- [Written exercise 1] Among the records below, copy out word for word the part that opens with the line containing "This screenshot has width=1240, height=760." and closes with the line containing "Where should I click to: Select", both lines included. Leave the pictures out of your copy.

• • • • •

# Poll - Motorhome ownership



## peedee (May 10, 2005)

Just wondering what the make up is of Motorhome facts and thought it would be interesting to get some idea.

peedee


----------



## Drummer (May 9, 2005)

Well Peedee, that's two of us, 50/50 at the moment! :lol:


----------



## DABurleigh (May 9, 2005)

Just because you set up a poll doesn't mean you have to vote! 

T'other one is me.

Dave


----------



## peedee (May 10, 2005)

Guess I will just have to keep wondering then!

peedee


----------



## 91929 (May 1, 2005)

Could add another category for those who actually LIVE in them


----------



## Wanderwagon3 (May 27, 2005)

*as Topic*

Hi All

We do between 50 to 110 days a year since 1996. now on 3rd wagon

What am/are I/we? Part timer I suppose .

Do not really fit the sections in the poll as set out.

Safe Trips to all.

Ken......with Wanderwagon3


----------



## suedew (May 10, 2005)

*motorhome type*

don't fit into any categorie either  

don't class myself as a dreamer as i have had motorhomes in the past, prefer to be thought of as a planner :lol:

though john says it should be schemer :twisted:

sue


----------



## DABurleigh (May 9, 2005)

Peedee's question is "How long?", not "What is your motorhoming 'status'?", so Ken ticks "Over 5 years". The shorthand 'status' is as meaningful as one's 'spanner status'.

Dave


----------



## suedew (May 10, 2005)

*as forum*

oxford dictionary gives 'the position of affairs' as an alternative meaning for status. so my spanner status is - in need of a good clean and sort out cause they haven't been used much lately. :lol: for the record kept my last motorhome for 7 years,
sue


----------



## peedee (May 10, 2005)

*Re: motorhome type*



suel said:


> don't fit into any categorie either
> 
> don't class myself as a dreamer as i have had motorhomes in the past, prefer to be thought of as a planner :lol:
> 
> ...


Sorry about that. In keeping with the spanner theme I should have called 
it "Wannabe" rather than "Dreamer". Unfortunately it appears you cannot edit a polls text or else I would change it.

• • • • •

- [Written exercise 2] Carry on the forum thread about the motorhome ownership poll from its last post.

- [Records for processing]

• • • • •

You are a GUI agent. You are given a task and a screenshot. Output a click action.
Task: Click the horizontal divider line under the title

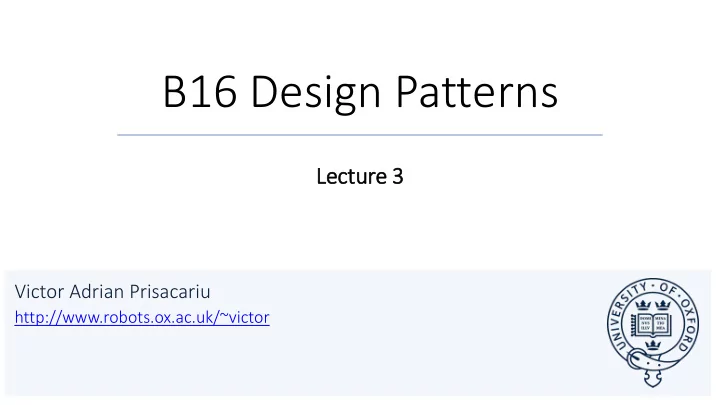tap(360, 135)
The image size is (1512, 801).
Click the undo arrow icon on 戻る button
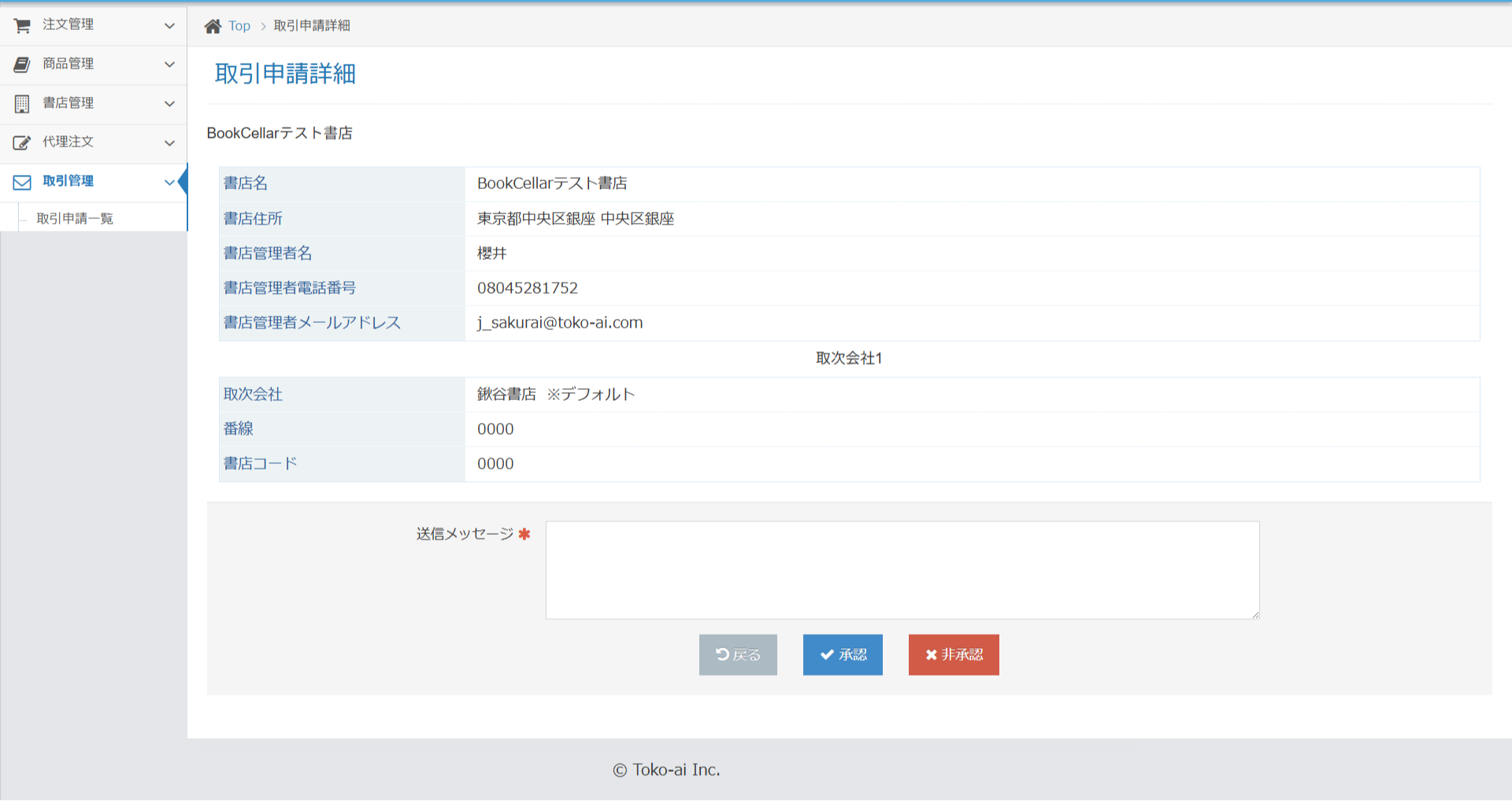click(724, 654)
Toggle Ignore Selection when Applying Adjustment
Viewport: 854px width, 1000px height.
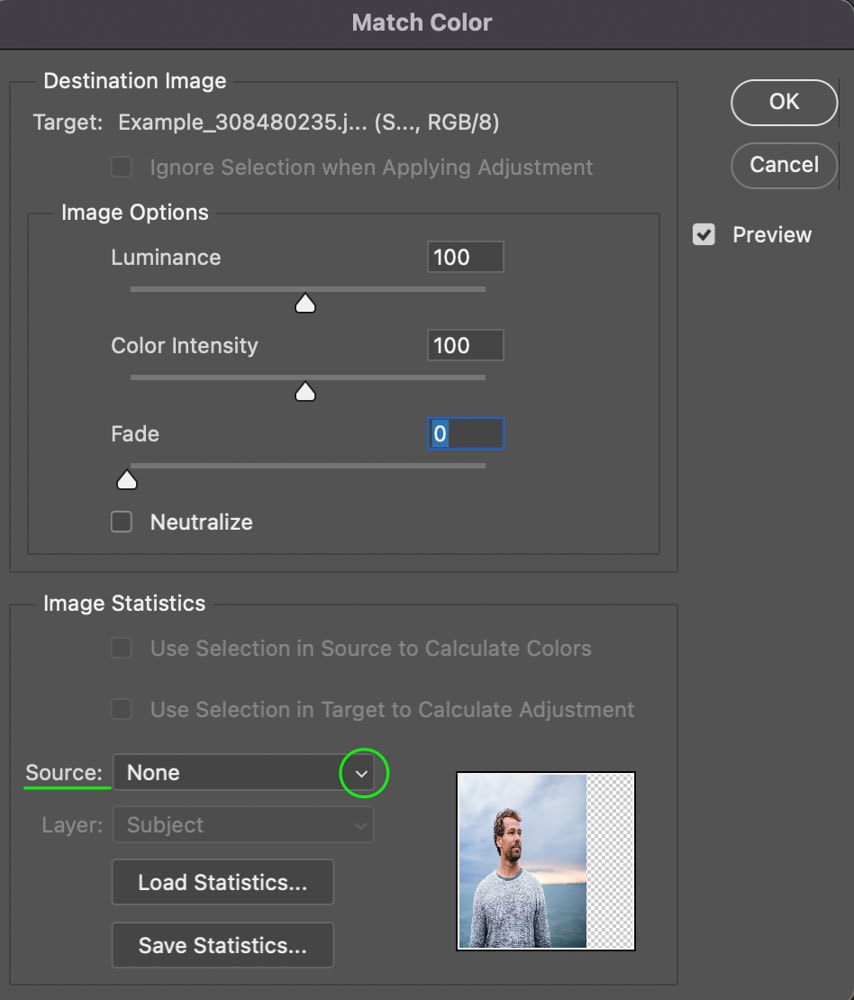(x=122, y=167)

• • • • •

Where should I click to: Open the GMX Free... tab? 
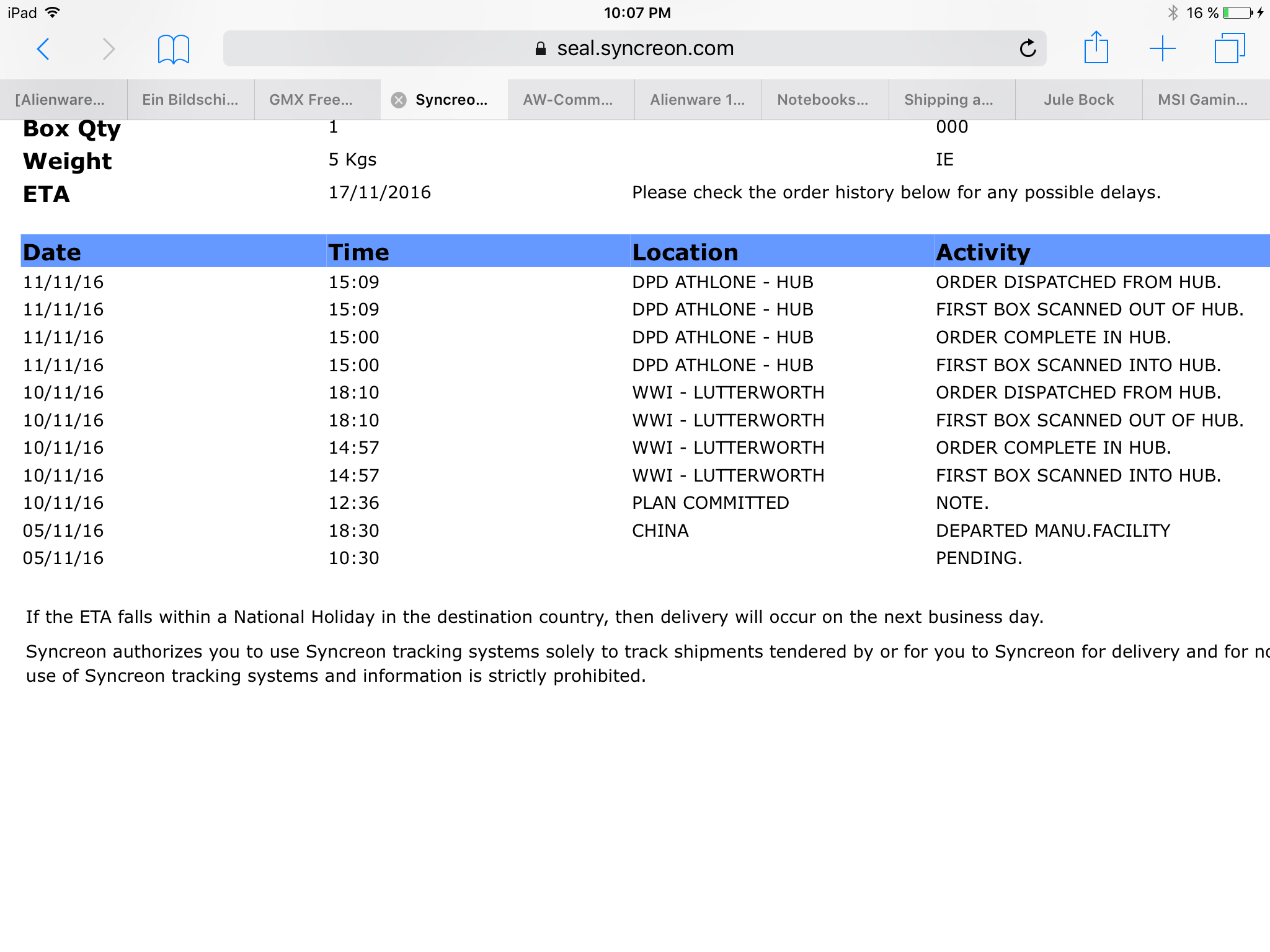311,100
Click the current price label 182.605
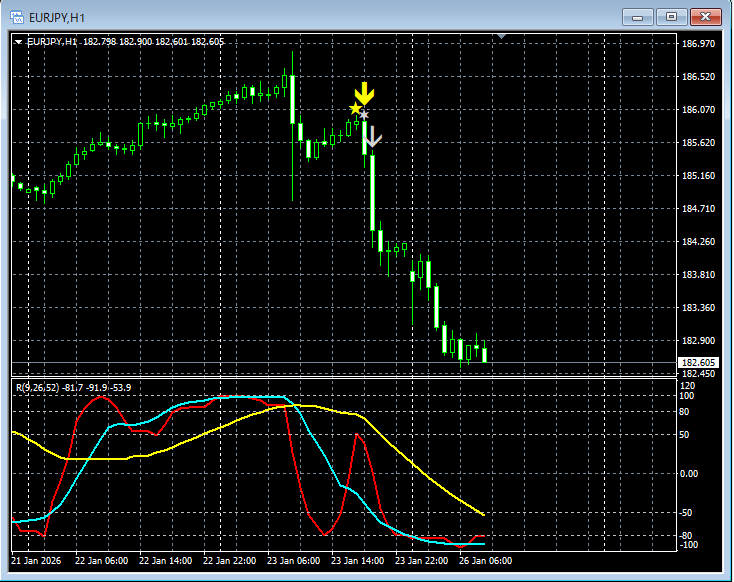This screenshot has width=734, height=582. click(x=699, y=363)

• • • • •

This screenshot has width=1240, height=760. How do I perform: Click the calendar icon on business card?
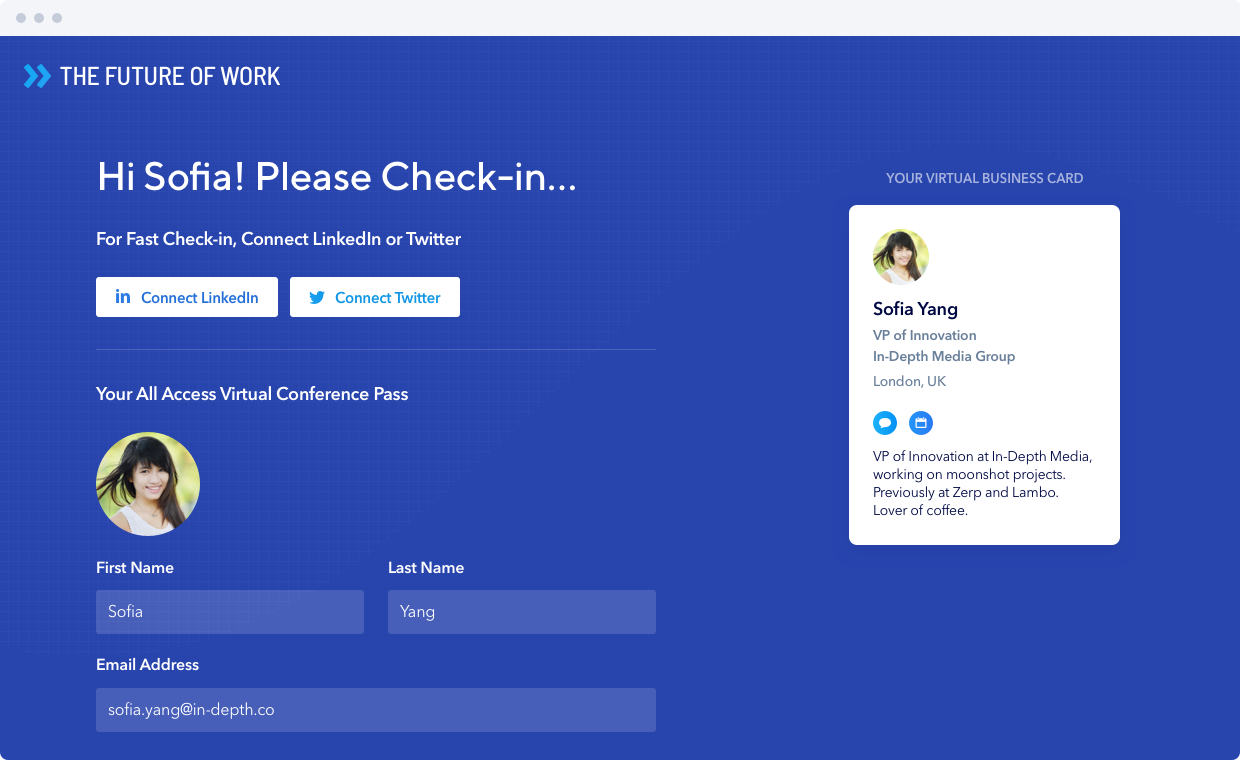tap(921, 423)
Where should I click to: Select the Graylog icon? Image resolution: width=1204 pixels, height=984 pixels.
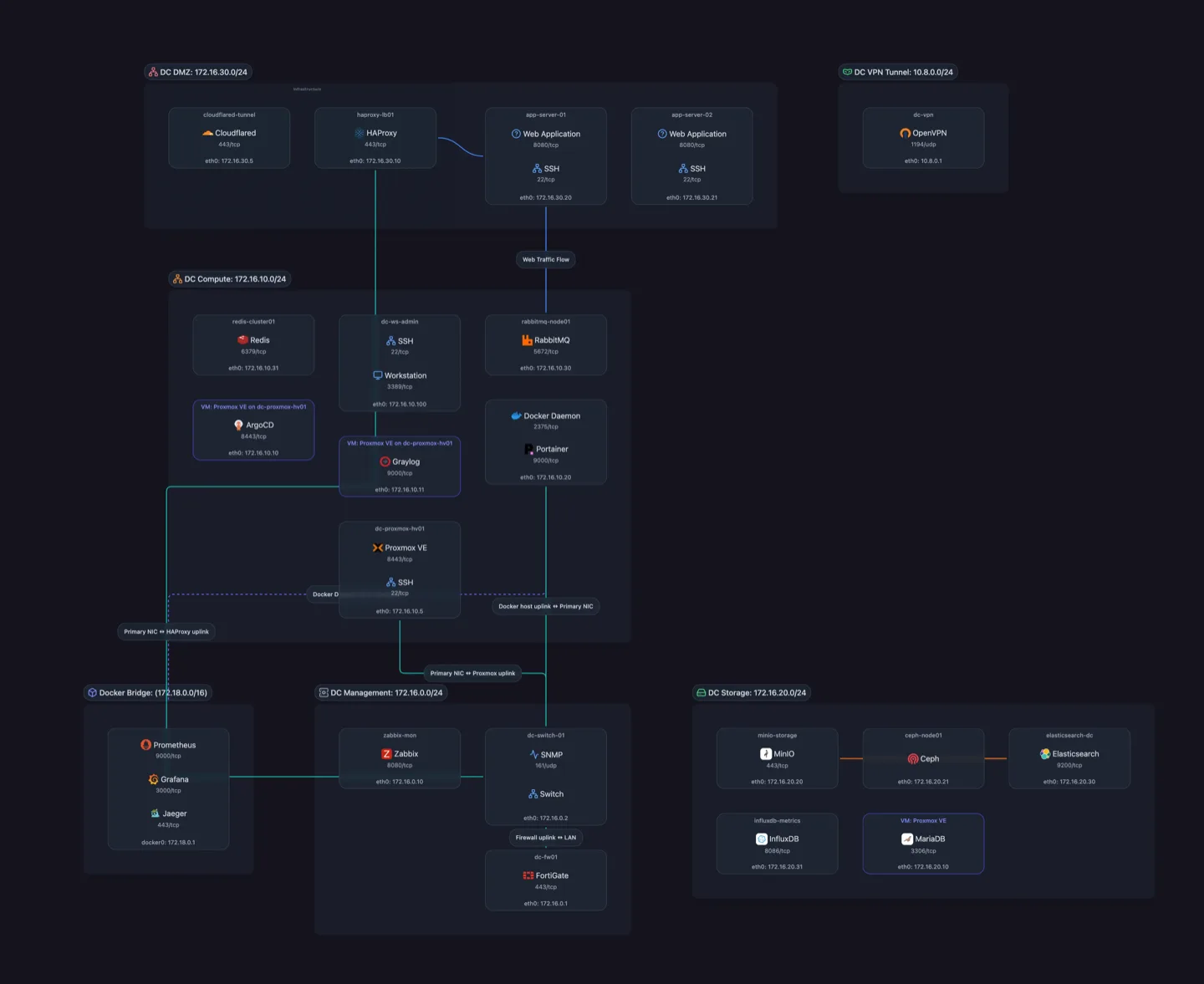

• • • • •

- [Written response 1]
This screenshot has width=1240, height=760. How do I perform: Click the calendar icon on business card?
tap(921, 423)
Where should I click to: Select the Graylog icon? Image resolution: width=1204 pixels, height=984 pixels.

- [Written response 2]
peedee


----------



## peejay (May 10, 2005)

> Sorry about that. In keeping with the spanner theme I should have called
> it "Wannabe" rather than "Dreamer".


Done. :thumbleft:

pj


----------



## 90172 (May 1, 2005)

I actually polled the 3-5 but having just looked at my records it seems that we have now owned her 5 years and 1 day so I'm now over the five years  
and if things go right in the next few weeks I actually will be fulltiming  
I even won a tenner on the loottery  
What's gonna go wrong 8O :?


----------



## peedee (May 10, 2005)

Thanks for altering the poll question PJ.
peedee


----------



## peedee (May 10, 2005)

Thanks to those who have already voted, now what about the other 6259 members? A single click will do!

peedee


----------



## Don_Madge (May 1, 2005)

Pete,

I voted, needed the practise for next month.

Don


----------



## 88769 (May 9, 2005)

Am I the only person who thought a Full Timer was someone living long-term in their motorhome?
I'm surprised to find I am one


----------



## peedee (May 10, 2005)

Don Madge said:


> Pete,
> 
> I voted, needed the practise for next month.
> 
> Don


Try this site then Don http://www.whoshouldyouvotefor.com/

Only 6246 to go now :lol:

peedee


----------



## 89052 (May 12, 2005)

Well i'm another wouldbe/wannabe/dreamer. 
One day my van will come...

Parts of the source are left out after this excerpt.